“Mail, you two.” Jubal tossed envelopes and small packages to us. Noelle caught hers with one hand. Mine landed in my lap. Something shifted, went sideways and down. I was sucked down with it, down, deep and fast. A spiral, a whirlpool. Blackness closed in. Blood. So much blood. Pain. Pain. I hurtled from the chair, scattering the mail. “No!”

I recoiled on the far side of the room. Bounced off the wall and cowered there. Scrunched against the corner. Slid down in a small heap of terror. Someone was screaming. Whimpering. Moaning. It was me. And I couldn’t stop.

“Tyler?” Jubal’s voice sliced through the agony.

I slapped a hand over my mouth to muffle the sound. And I stared at the packages. Three of them. Blood and pain. Davie.

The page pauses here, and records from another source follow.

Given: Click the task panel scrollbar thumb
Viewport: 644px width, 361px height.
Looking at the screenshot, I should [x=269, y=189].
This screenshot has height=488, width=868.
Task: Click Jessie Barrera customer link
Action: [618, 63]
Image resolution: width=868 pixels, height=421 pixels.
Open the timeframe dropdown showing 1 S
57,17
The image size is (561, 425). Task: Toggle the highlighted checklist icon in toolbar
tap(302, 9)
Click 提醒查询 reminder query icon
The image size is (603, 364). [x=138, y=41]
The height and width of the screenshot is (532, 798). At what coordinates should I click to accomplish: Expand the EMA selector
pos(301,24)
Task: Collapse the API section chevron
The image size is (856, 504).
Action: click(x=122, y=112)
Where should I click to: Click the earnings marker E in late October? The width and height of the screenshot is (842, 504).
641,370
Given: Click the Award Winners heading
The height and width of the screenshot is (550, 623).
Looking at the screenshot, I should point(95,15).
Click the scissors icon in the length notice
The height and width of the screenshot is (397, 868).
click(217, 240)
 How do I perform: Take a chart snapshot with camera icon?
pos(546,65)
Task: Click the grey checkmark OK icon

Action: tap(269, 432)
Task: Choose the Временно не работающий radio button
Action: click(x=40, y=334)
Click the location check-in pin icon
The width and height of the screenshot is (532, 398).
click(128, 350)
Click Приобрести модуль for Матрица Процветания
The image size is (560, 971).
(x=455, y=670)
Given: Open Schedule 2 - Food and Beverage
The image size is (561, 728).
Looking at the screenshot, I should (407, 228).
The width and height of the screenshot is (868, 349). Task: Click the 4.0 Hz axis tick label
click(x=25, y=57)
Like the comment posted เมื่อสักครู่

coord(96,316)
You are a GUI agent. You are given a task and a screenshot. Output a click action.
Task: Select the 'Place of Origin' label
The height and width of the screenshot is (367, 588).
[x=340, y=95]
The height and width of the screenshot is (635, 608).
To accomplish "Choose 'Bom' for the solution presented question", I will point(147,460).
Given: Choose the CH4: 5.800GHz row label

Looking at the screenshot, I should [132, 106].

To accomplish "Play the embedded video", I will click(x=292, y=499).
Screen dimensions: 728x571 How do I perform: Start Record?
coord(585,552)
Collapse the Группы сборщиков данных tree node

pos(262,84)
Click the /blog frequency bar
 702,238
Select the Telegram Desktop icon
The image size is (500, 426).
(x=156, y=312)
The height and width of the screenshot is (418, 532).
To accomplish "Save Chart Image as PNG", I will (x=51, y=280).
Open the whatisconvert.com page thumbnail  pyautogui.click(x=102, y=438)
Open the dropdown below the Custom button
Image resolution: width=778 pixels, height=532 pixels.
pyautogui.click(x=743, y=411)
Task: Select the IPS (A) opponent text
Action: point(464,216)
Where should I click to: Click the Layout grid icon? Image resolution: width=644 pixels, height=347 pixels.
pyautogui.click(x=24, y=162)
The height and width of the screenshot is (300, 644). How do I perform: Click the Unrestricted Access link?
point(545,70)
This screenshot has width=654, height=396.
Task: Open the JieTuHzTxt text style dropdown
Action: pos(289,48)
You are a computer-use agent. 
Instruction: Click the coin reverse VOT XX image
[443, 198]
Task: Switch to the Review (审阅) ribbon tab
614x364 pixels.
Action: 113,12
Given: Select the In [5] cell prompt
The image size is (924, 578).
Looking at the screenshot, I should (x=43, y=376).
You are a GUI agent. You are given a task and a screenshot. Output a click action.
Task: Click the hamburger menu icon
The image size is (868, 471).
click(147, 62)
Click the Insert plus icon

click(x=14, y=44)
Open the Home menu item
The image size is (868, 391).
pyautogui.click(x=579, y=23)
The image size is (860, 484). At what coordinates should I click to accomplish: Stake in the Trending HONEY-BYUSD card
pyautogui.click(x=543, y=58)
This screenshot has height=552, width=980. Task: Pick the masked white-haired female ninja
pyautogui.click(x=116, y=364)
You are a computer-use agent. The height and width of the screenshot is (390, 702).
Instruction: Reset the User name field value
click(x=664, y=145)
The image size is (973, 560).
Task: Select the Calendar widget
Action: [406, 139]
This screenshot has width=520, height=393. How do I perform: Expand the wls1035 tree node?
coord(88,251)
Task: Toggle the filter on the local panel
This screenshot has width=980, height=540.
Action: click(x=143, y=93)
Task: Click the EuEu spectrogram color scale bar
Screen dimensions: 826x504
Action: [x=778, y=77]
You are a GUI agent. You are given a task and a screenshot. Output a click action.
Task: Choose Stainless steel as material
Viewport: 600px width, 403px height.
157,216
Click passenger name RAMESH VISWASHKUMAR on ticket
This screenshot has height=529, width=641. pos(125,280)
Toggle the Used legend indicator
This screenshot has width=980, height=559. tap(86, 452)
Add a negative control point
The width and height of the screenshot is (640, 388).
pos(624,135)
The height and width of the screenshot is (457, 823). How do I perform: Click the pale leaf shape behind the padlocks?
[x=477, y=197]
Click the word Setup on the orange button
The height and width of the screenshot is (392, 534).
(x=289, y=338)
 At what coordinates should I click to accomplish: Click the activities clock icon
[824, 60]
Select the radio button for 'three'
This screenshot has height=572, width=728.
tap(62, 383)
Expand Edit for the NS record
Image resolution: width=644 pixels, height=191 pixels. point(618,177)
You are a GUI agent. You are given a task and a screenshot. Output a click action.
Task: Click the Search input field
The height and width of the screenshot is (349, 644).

“Get Evan. Get Bartlock,” I whispered. “Close the store. Quick. Noe, go to the loft. Please. Keep Jane upstairs. Don’t let her back down.” With a sudden jab, the headache was there, just over my left eye. It rammed at me, a pickax of pain. I rocked back my head, eyes closed against the shrill ache and the sight of the boxes on the floor.

I didn’t hear their responses, was aware only vaguely of movement. When I opened my eyes, all I could see was the packages, still scattered on the shop floor. I couldn’t look away. I could only stare at the packets as tears ran down my face. Davie. Oh, God. Davie. Finally my moans went silent. And then I heard only the sound of my breathing.

I don’t know how long it took Evan to get there, but he was huffing for breath when he arrived, coat lapels undone and flapping. He knelt in front of me, his hands cold on my face from an outside run. “What is it?” he asked me.

I focused on his eyes. Green, gentle. With odd-colored flecks in the irises, like the brown of old wood. “They cut Davie.” I was whispering, tears a solid rain down my cheeks. “They sent me pieces of him.”